From the listing that follows, reproduce only the lines from the one holding "The width and" through the one holding "1600x912 pixels. Task: Swap", both included, with no pictures.

## Entries provided
**********

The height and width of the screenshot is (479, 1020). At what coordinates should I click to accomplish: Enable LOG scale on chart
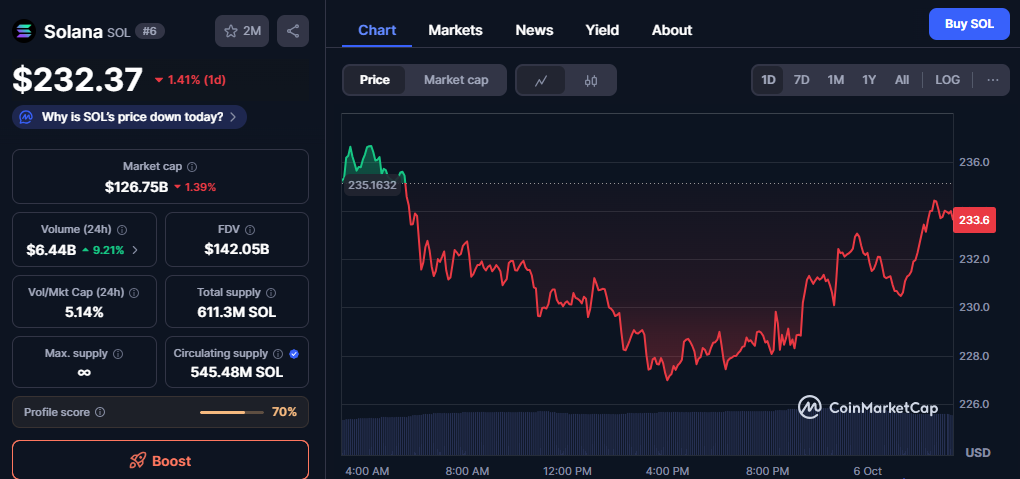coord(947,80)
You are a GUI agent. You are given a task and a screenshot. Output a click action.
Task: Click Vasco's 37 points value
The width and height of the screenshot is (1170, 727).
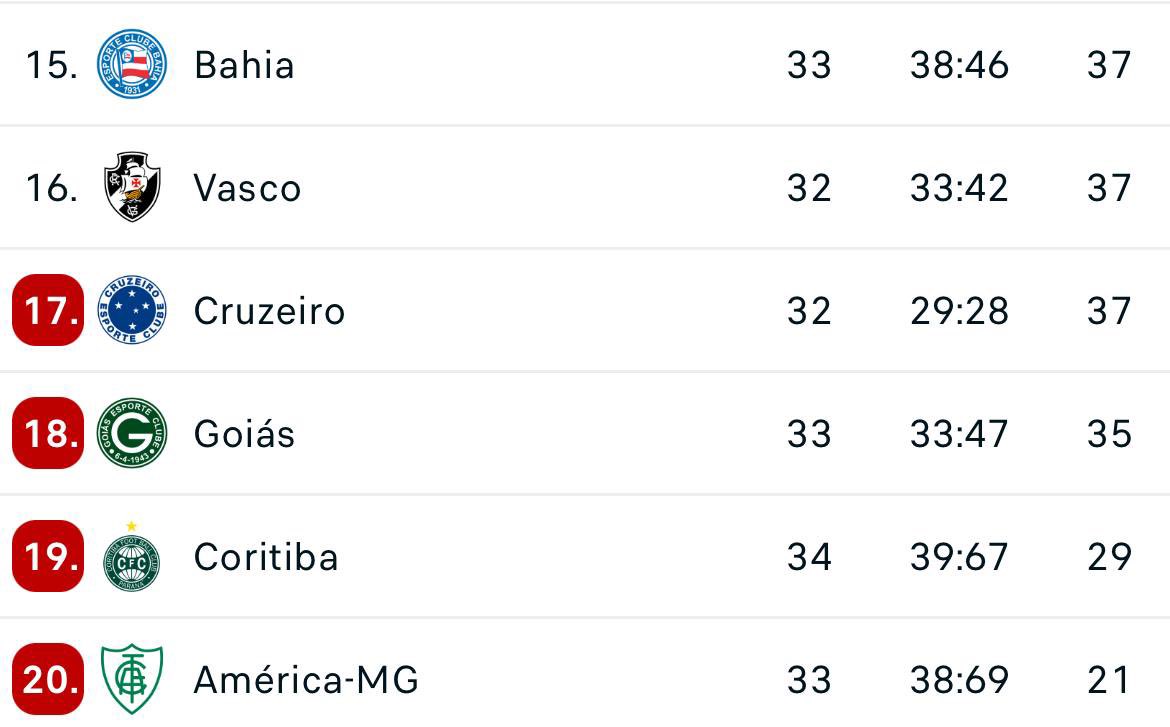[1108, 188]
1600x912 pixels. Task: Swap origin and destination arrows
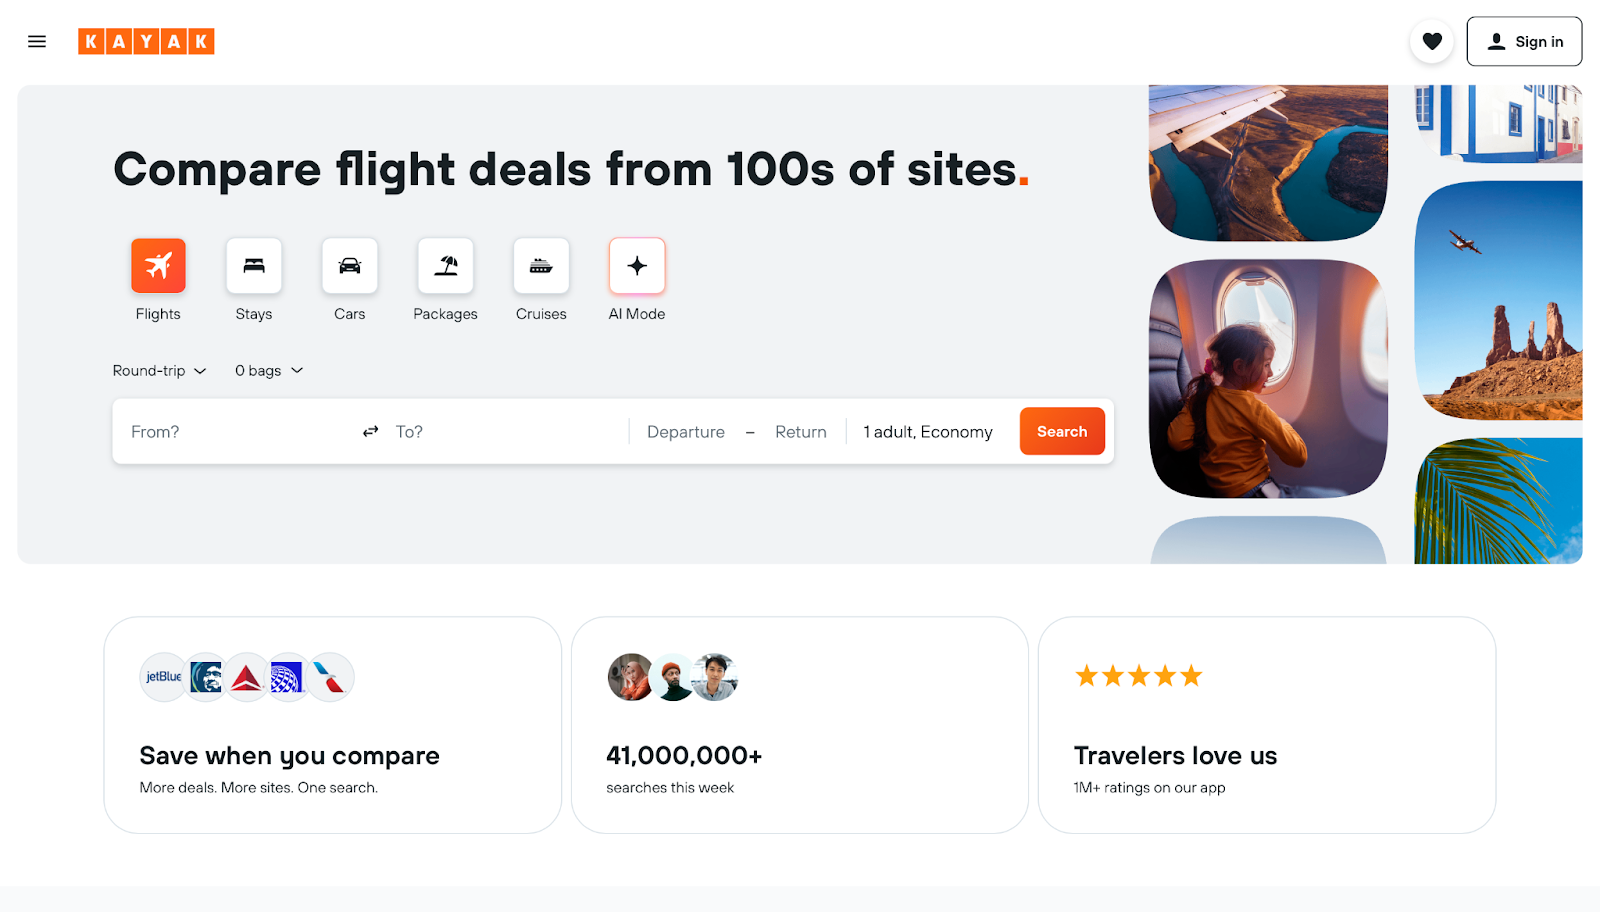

**********

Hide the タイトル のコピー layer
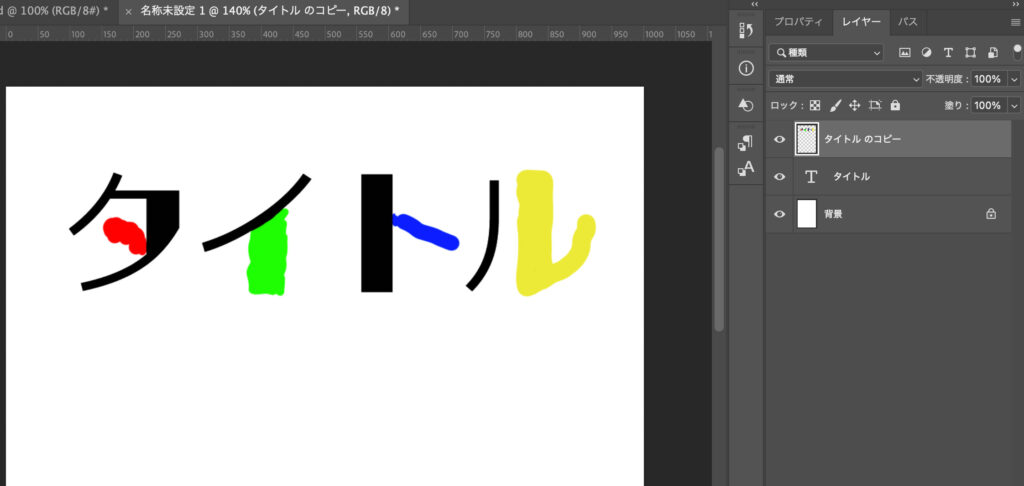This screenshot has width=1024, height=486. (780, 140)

**********

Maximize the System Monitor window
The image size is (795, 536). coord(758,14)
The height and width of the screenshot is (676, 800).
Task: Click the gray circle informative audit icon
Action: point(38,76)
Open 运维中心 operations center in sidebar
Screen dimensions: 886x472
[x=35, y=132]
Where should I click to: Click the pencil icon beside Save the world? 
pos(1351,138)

**********

## Answer for this exercise
The width and height of the screenshot is (1170, 727).
[1108, 188]
1600x912 pixels. Task: Swap origin and destination arrows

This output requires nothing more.